> [Written exercise]:
Copy all of the data below line for line without changing any characters. Leave out the pictures.

[Source data]
____

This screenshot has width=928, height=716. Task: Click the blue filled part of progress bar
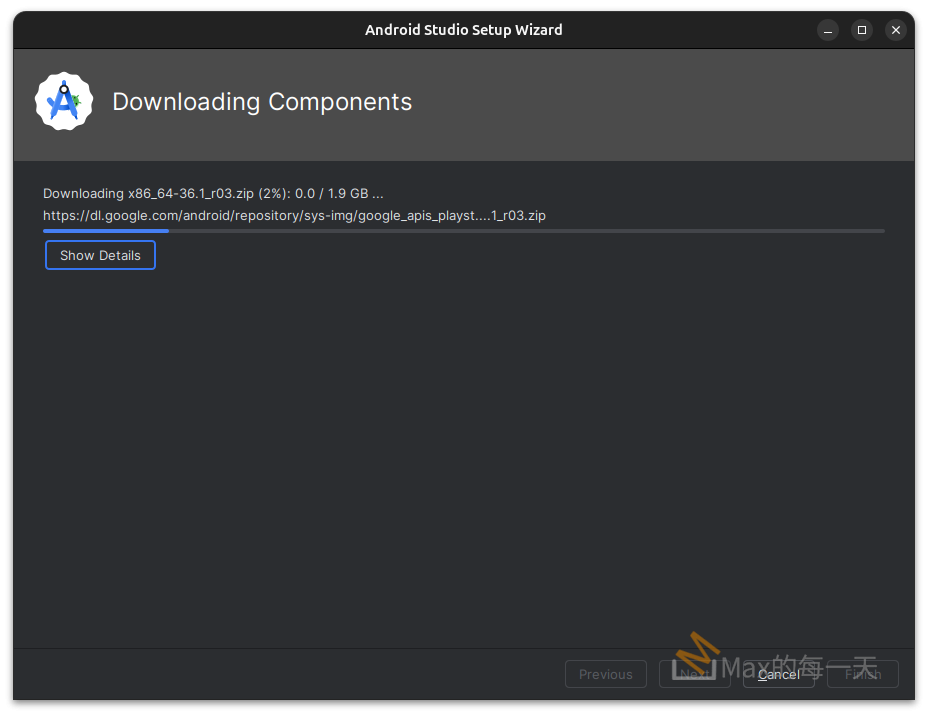tap(105, 231)
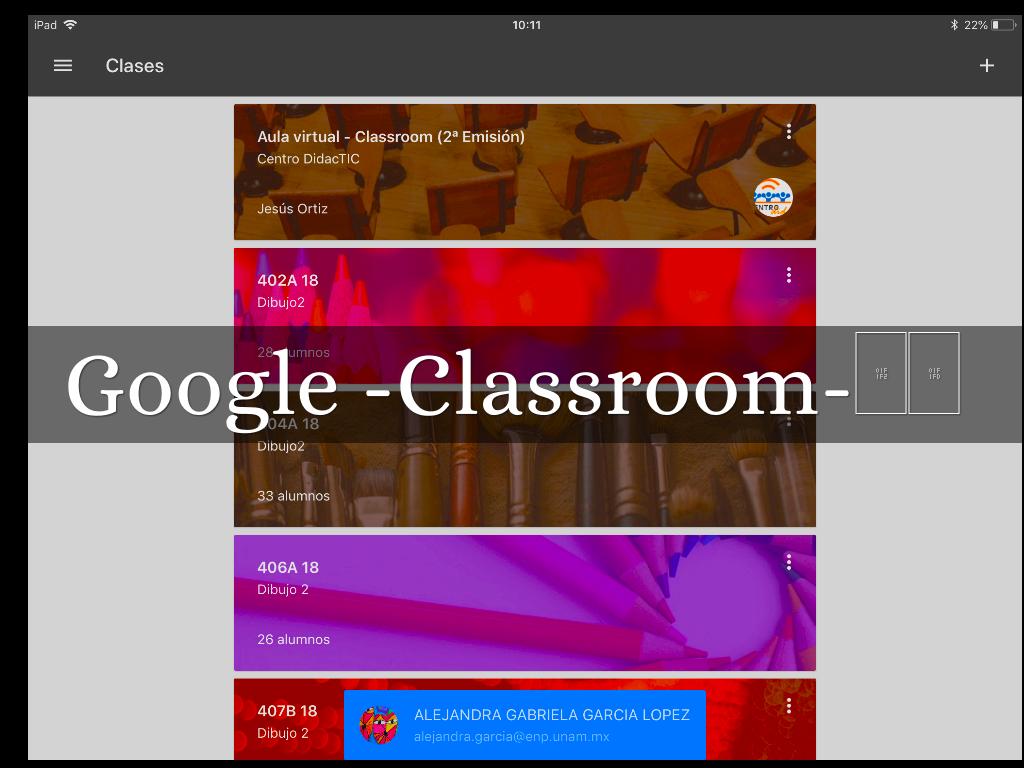Open the 407B 18 class
Viewport: 1024px width, 768px height.
[x=287, y=711]
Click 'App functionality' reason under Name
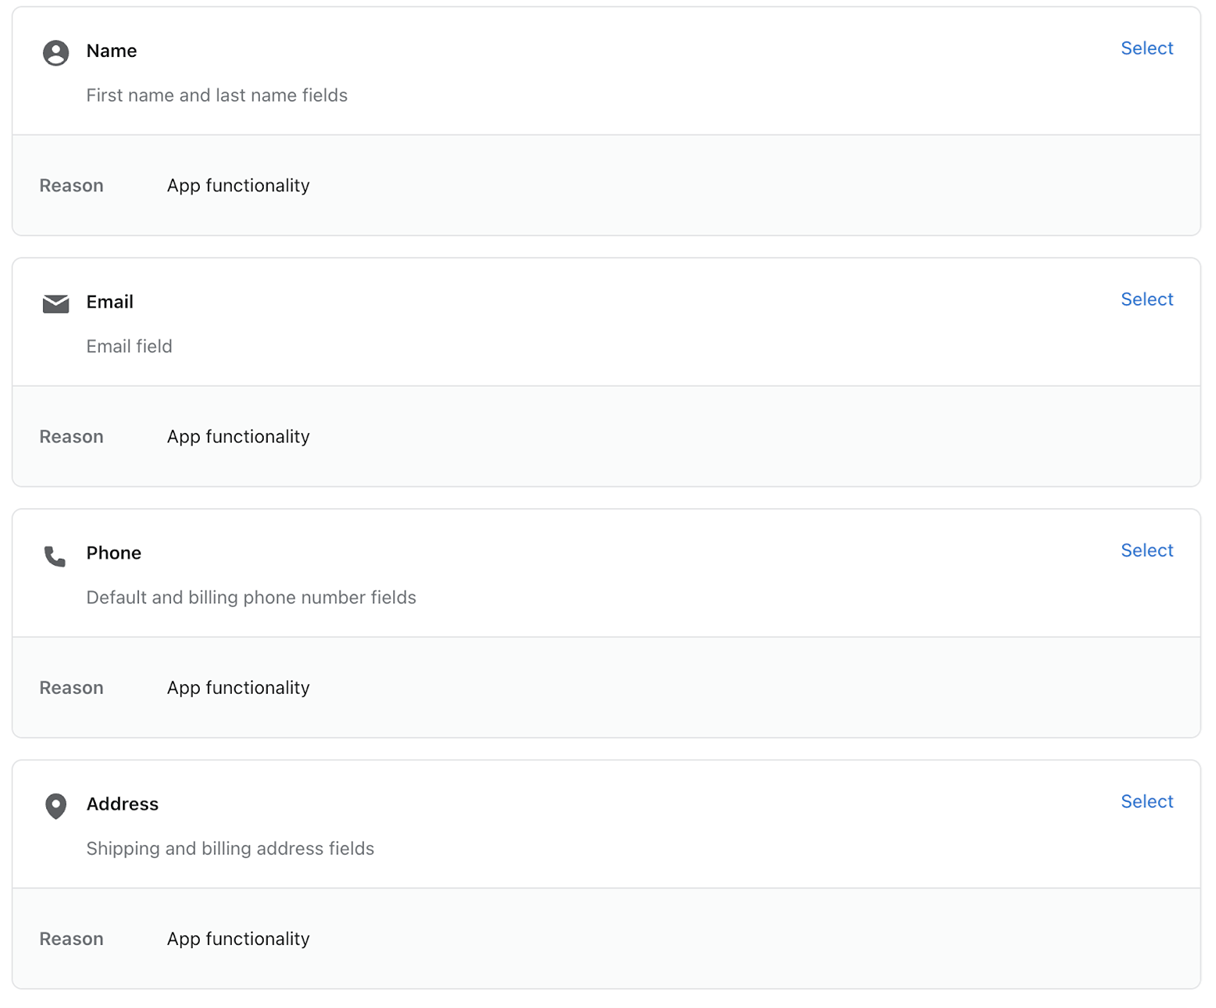The width and height of the screenshot is (1216, 1008). [x=238, y=186]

____

> [Solution to the problem]:
This screenshot has width=928, height=716. Task: Click the blue filled part of progress bar
tap(105, 231)
Open the 407B 18 class
Viewport: 1024px width, 768px height.
[x=287, y=711]
Click 'App functionality' reason under Name
The width and height of the screenshot is (1216, 1008). [x=238, y=186]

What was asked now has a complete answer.